Individuals under 18 and adults over 60 will receive eight free dialysis sessions per month, with an estimated total cost of GH₵ 2.3 million. Patients aged 18-59, who make up the majority, will receive two subsidized dialysis sessions per month at GH₵ 491 per session, totaling GH₵ 1.01 million. Additionally, patients at the Korle-Bu Teaching Hospital will benefit from further subsidized sessions due to philanthropic support, resulting in a cumulative cost of GH₵ 1.03 million.

In total, this initiative represents an investment of approximately GH₵ 4.4 million, benefiting 531 patients. Among these, 84 are from the vulnerable population, while 447 are aged 18-59. The selected centers include the six major teaching hospitals in Ghana: Komfo Anokye Teaching Hospital, Cape Coast Teaching Hospital, Effia-Nkwanta Teaching Hospital, Ho Teaching Hospital, and Tamale Teaching Hospital, with Korle-Bu Teaching Hospital accommodating 300 patients.

The program’s strength lies in its ability to enhance accessibility to dialysis services, provide financial relief to patients and their families, and improve health outcomes, potentially reducing mortality rates among renal disease patients, particularly in vulnerable groups. Take Ama, a 12-year-old from Accra, who has struggled with renal disease for years. “This program is a lifesaver,” says her mother. “We no longer have to choose between dialysis and daily necessities.” Stories like Ama’s underscore the transformative potential of NHIA’s initiative.

However, challenges such as sustainability beyond the initial six months, accessibility for newly diagnosed patients, and effective monitoring may arise. Addressing these issues will require strategies to reach a broader population, ensure rigorous monitoring and evaluation, and secure long-term funding commitments. Experts caution that ensuring sustainability will require innovative funding strategies and robust monitoring systems.

To enhance the success and sustainability of this initiative, it is crucial to establish long-term funding strategies, such as partnerships with international health organizations and continuous government and private sector support. Additionally, a robust monitoring and evaluation system is needed to track the program’s effectiveness and patient outcomes, allowing for necessary adjustments and improvements. Launching nationwide education and awareness campaigns about renal disease prevention and early diagnosis can also play a vital role. Investing in training healthcare professionals to manage dialysis treatments effectively and handle the increasing patient load is essential. Moreover, plans for the gradual expansion of dialysis services to include more patients and regions, ensuring broader access across the country, are necessary. Lastly, advocating for policies that support the long-term integration of dialysis treatment into the national healthcare system will be critical.

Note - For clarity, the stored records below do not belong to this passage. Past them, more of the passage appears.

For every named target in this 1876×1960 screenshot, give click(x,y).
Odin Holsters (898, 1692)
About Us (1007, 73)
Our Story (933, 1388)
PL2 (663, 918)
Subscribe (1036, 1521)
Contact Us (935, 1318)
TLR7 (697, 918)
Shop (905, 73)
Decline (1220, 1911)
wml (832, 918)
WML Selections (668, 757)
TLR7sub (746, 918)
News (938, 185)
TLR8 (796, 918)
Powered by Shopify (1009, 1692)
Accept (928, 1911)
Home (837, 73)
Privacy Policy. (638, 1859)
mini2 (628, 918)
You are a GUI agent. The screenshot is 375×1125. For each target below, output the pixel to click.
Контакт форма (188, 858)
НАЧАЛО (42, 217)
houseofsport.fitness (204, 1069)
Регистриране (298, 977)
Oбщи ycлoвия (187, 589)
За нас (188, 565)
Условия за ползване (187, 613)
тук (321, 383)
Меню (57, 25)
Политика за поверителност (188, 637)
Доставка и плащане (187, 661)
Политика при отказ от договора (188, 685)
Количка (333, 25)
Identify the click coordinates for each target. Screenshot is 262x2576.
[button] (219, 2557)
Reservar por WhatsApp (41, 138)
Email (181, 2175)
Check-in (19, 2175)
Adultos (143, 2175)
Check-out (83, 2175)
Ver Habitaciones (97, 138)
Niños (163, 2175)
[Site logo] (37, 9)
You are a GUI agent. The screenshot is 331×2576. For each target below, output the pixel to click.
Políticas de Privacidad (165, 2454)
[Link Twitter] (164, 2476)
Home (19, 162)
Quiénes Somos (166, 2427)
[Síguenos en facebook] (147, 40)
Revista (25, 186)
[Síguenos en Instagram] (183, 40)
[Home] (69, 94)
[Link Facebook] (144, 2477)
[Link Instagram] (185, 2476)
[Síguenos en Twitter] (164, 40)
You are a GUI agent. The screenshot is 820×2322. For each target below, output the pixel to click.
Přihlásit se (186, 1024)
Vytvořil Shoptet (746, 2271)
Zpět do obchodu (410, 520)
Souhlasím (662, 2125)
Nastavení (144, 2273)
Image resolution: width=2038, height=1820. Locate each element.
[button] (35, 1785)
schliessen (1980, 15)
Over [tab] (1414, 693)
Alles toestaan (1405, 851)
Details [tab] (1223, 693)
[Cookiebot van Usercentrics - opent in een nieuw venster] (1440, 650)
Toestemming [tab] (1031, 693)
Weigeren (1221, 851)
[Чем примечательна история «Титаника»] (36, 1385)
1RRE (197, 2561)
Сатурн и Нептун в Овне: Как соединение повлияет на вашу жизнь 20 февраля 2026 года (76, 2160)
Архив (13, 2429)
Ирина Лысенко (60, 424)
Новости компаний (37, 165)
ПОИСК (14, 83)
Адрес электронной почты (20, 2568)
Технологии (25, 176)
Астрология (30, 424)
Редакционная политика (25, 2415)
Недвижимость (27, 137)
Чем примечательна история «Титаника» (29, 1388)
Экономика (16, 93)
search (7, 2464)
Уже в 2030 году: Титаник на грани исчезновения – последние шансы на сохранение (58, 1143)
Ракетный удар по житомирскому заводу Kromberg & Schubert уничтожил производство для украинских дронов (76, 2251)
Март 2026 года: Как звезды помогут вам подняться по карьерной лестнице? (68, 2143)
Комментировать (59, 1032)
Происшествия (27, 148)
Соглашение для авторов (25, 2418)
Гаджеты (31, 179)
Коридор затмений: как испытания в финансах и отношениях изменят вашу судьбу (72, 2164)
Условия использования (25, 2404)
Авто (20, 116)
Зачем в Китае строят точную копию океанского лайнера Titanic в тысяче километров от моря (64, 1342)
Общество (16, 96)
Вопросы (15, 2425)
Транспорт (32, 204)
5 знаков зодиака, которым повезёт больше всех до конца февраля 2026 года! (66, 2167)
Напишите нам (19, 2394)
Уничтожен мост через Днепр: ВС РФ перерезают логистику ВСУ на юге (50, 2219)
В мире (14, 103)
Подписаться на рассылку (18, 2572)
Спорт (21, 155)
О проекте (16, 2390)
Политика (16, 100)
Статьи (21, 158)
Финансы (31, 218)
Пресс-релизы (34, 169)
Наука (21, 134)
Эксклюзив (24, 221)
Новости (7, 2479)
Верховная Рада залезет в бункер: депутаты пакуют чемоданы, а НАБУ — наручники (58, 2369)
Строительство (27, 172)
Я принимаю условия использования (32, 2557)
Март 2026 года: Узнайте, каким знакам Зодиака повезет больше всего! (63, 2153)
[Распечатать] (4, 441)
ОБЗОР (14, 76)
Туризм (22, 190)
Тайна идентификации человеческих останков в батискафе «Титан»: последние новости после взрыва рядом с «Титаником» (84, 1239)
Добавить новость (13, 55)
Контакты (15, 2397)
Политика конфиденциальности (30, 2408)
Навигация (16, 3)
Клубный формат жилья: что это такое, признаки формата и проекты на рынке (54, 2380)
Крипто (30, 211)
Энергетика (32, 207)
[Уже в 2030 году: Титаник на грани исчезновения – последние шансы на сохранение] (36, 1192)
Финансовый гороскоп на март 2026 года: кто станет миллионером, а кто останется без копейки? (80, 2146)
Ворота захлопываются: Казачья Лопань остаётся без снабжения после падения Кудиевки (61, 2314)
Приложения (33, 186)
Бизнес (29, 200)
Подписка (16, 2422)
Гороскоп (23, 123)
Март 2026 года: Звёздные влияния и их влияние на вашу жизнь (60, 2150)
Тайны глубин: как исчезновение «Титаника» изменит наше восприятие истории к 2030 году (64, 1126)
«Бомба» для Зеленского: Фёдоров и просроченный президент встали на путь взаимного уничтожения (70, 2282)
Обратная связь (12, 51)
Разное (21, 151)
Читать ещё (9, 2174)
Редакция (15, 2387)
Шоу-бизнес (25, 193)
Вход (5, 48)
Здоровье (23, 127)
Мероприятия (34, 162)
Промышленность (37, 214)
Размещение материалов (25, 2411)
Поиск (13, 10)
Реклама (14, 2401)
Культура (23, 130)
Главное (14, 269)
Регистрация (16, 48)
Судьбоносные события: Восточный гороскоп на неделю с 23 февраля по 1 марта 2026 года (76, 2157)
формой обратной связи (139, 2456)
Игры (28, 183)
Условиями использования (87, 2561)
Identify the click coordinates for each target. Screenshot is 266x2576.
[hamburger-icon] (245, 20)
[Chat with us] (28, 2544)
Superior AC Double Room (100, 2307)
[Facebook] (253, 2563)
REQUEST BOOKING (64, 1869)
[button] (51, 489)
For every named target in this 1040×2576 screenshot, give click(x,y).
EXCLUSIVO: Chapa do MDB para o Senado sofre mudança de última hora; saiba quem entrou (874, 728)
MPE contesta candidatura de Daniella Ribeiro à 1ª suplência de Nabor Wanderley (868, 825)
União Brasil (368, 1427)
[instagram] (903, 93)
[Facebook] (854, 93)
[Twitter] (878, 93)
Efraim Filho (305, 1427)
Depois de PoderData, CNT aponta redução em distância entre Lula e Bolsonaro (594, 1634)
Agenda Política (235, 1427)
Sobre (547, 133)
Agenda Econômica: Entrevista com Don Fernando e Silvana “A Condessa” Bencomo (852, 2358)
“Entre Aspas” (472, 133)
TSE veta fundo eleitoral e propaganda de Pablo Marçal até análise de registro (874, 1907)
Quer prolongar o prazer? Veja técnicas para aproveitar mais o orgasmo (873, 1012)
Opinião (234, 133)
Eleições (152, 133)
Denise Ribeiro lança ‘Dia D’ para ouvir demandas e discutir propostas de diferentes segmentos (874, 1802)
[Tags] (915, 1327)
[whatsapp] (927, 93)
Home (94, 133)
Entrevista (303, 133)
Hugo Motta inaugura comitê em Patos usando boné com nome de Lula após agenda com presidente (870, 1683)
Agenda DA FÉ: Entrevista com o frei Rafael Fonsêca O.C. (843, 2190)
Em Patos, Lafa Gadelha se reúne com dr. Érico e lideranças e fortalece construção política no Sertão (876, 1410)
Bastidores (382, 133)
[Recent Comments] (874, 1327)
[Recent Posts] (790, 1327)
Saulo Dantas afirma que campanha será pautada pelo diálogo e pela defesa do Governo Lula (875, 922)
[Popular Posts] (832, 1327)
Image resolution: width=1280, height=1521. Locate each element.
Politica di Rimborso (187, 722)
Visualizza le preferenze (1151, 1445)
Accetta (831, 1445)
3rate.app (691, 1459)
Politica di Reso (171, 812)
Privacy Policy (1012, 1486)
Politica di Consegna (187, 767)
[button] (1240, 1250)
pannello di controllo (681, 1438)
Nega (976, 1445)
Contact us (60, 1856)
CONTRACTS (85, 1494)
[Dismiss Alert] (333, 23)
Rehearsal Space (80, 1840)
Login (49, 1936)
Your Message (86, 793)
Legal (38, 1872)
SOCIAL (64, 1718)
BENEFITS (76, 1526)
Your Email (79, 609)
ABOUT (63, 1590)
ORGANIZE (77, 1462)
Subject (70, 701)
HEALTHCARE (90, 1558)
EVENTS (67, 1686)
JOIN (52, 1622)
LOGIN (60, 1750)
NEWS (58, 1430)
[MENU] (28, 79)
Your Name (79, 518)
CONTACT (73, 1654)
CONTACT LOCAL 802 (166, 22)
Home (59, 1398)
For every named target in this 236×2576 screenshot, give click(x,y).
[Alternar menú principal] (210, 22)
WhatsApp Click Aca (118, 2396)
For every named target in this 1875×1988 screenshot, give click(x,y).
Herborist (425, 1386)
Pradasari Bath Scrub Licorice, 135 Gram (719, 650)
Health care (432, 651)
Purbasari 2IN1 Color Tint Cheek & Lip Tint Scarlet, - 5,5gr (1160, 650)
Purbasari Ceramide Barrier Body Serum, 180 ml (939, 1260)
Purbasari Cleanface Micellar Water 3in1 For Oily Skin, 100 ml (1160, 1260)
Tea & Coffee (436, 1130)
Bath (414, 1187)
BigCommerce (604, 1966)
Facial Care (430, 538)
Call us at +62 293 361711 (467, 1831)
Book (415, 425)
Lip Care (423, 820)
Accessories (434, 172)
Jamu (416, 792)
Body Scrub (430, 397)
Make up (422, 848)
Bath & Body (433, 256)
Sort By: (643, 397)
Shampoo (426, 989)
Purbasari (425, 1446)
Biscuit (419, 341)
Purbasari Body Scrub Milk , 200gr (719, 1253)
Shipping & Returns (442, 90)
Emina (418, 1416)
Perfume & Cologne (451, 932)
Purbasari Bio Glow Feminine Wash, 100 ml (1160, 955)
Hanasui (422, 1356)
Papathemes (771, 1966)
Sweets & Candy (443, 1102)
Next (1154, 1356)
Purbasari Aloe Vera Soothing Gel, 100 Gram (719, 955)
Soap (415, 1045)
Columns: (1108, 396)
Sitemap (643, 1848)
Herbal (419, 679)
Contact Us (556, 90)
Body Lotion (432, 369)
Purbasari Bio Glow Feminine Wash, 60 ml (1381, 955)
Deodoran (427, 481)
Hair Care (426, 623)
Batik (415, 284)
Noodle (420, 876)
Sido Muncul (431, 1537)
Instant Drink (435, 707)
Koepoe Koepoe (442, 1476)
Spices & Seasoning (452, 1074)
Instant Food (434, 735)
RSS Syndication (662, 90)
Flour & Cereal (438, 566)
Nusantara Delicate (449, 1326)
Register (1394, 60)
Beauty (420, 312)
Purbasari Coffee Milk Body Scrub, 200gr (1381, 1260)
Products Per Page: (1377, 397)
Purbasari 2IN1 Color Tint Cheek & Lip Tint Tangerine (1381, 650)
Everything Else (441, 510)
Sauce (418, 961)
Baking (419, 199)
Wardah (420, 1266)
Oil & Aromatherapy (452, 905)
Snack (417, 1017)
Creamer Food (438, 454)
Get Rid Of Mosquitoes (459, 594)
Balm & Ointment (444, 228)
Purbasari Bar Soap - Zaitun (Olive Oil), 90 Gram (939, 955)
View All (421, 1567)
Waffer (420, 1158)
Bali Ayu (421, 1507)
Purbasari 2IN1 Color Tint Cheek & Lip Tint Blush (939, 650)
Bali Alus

In conclusion, the NHIA's initiative marks a significant advancement in healthcare access and is a positive step toward improving health in Ghana and achieving the SDG3. Ensuring its success requires proactive measures to address potential challenges and develop a comprehensive sustainability plan with a focus on continuous monitoring and evaluation. Stakeholders, including the government, traditional councils and international bodies, must rally behind this program to ensure its long-term viability and maximize its impact on Ghana’s healthcare landscape.